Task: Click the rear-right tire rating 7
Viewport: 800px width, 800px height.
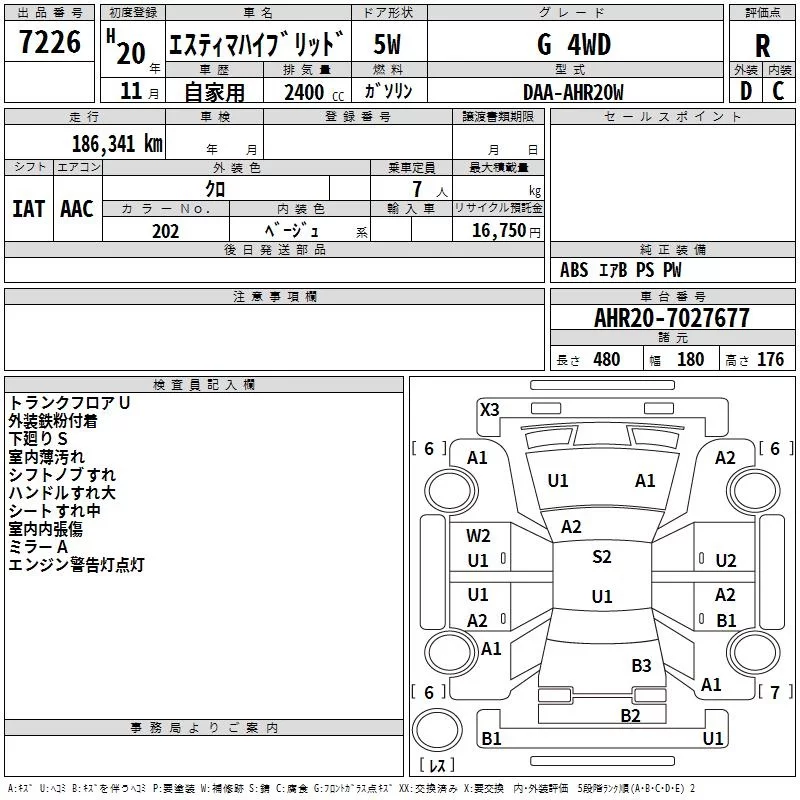Action: point(775,692)
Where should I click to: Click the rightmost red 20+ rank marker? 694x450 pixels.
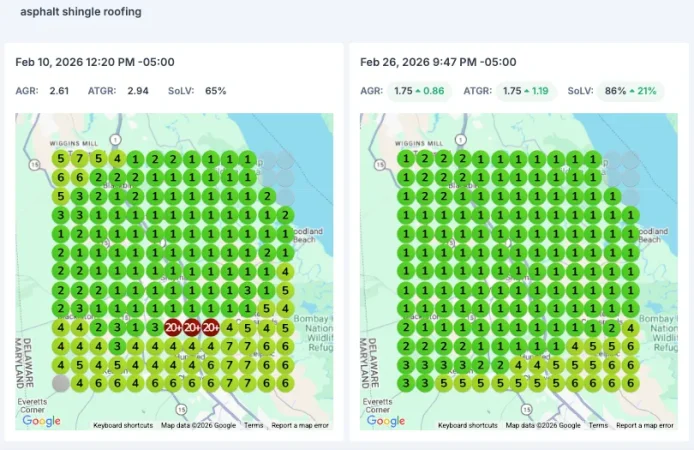click(211, 327)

**The problem**
Reproduce the lines of the listing exactly, starting at the one that contains "Viewport: 800px width, 800px height." and continuing through the final line, but leave out the pictures.

**Result of the task**
Viewport: 800px width, 800px height.
Action: point(775,692)
Where should I click to: Click the rightmost red 20+ rank marker? 694x450 pixels.
click(211, 327)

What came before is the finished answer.